- _What needs to be done_: A word-for-word copy of the data is what's wanted, with no pictures.

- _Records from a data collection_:
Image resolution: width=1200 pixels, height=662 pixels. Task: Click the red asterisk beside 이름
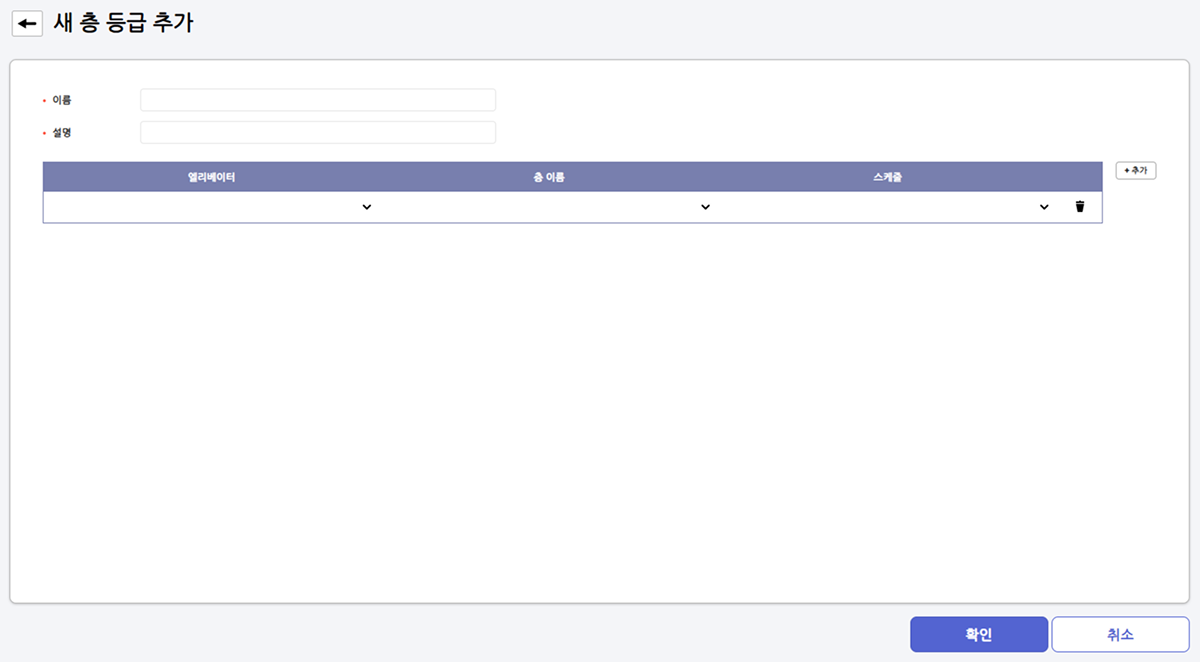tap(44, 101)
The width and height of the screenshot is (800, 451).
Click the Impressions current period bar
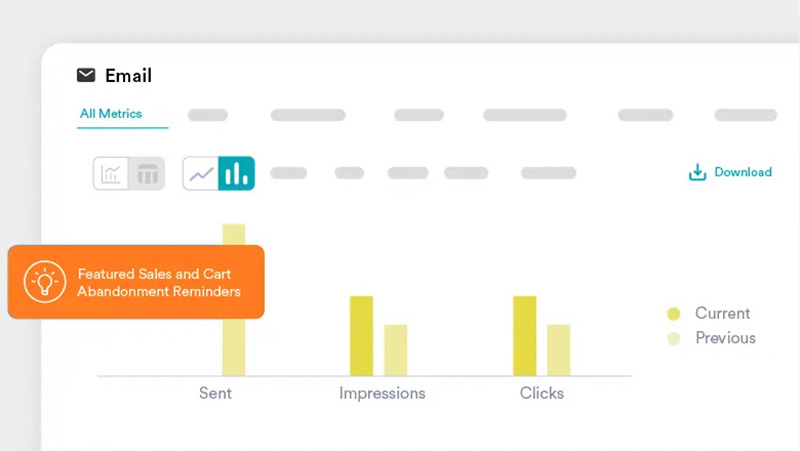pos(361,336)
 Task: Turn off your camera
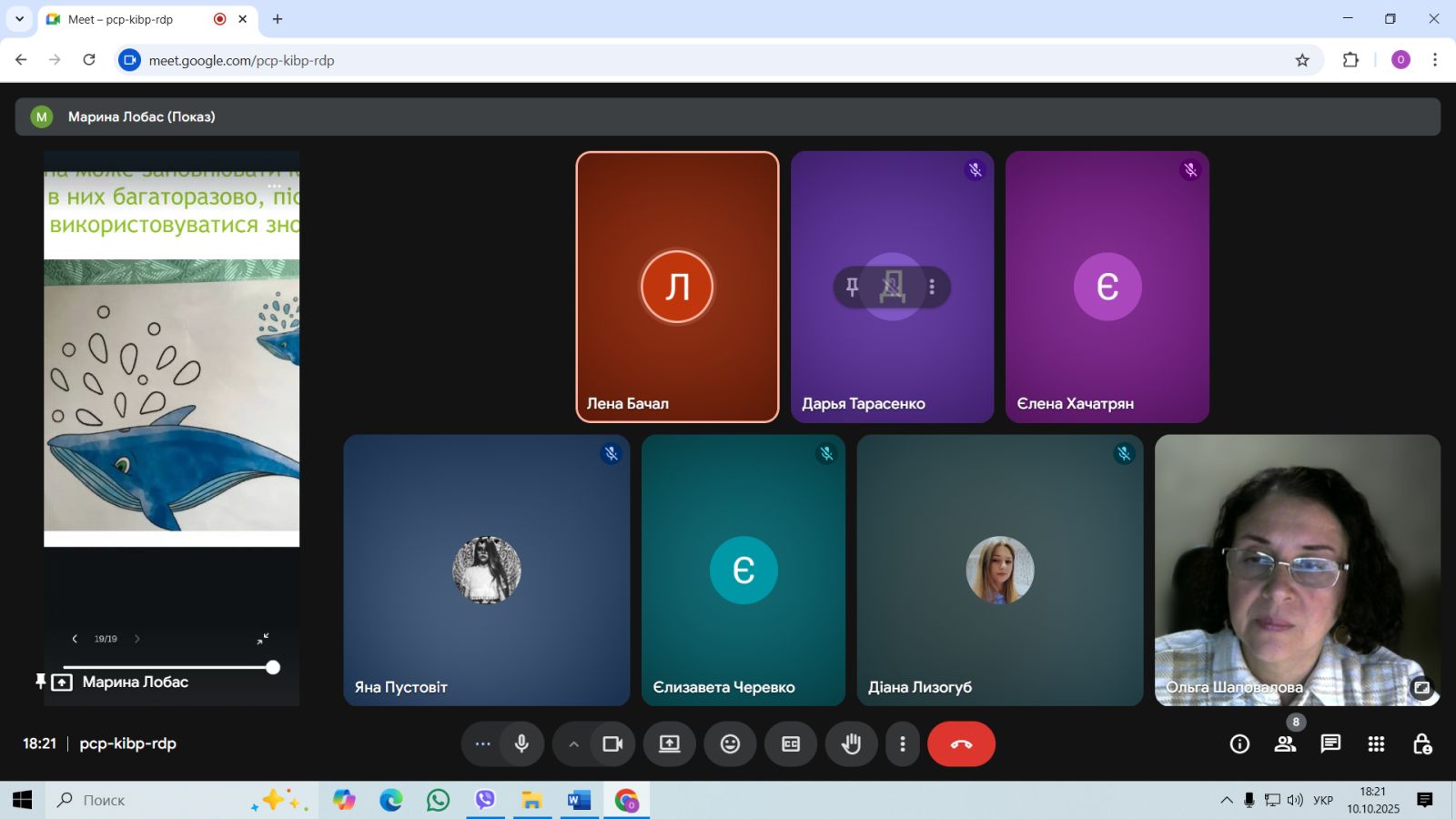[x=612, y=744]
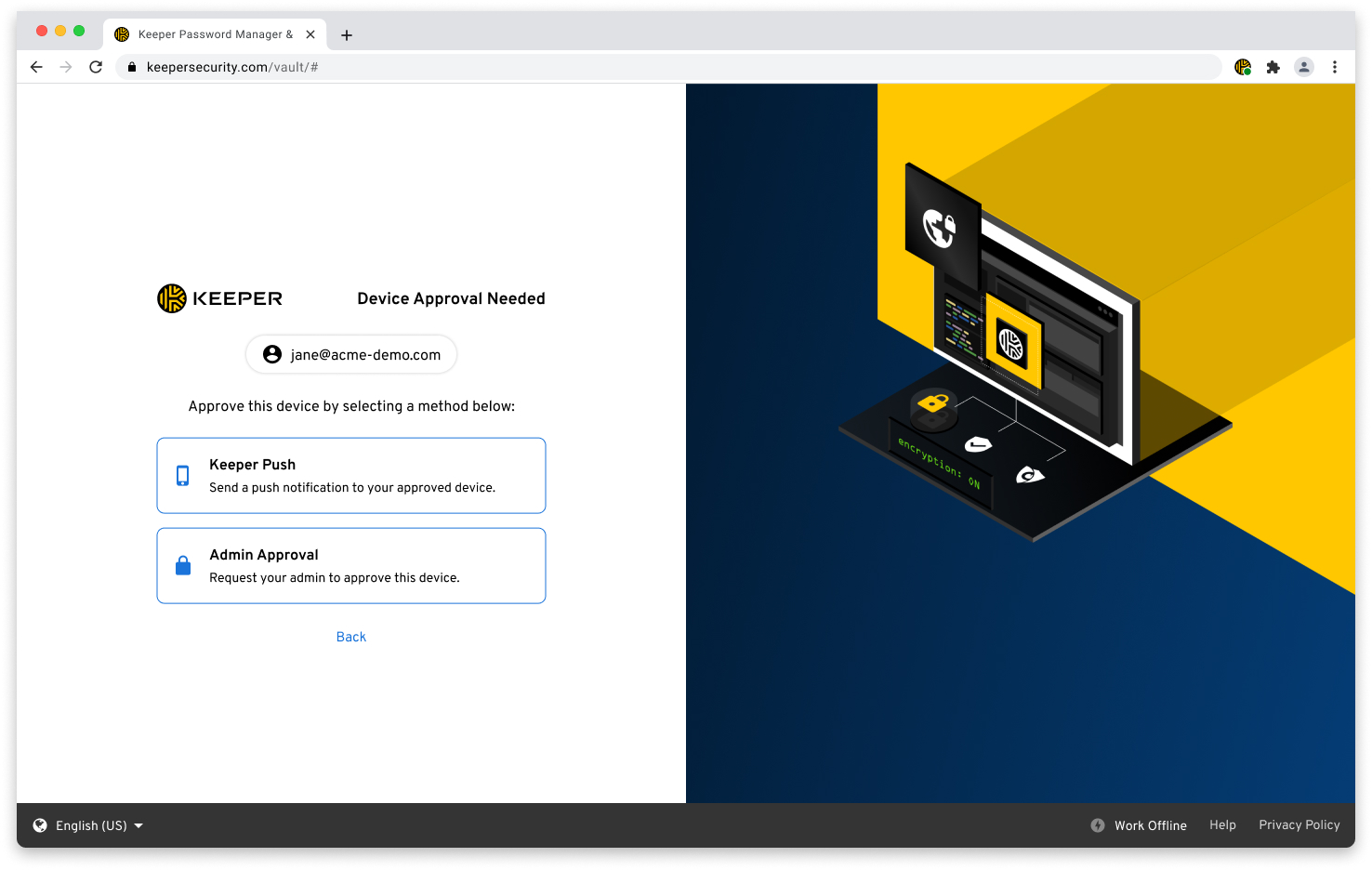
Task: Open the Chrome profile avatar
Action: (x=1304, y=67)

- _Solution to this exercise_:
Image resolution: width=1200 pixels, height=662 pixels. Task: Click the red asterisk beside 이름
tap(44, 101)
The width and height of the screenshot is (800, 451).
Click the Impressions current period bar
pos(361,336)
 Task: Turn off your camera
[x=612, y=744]
Task: Open the Chrome profile avatar
Action: (x=1304, y=67)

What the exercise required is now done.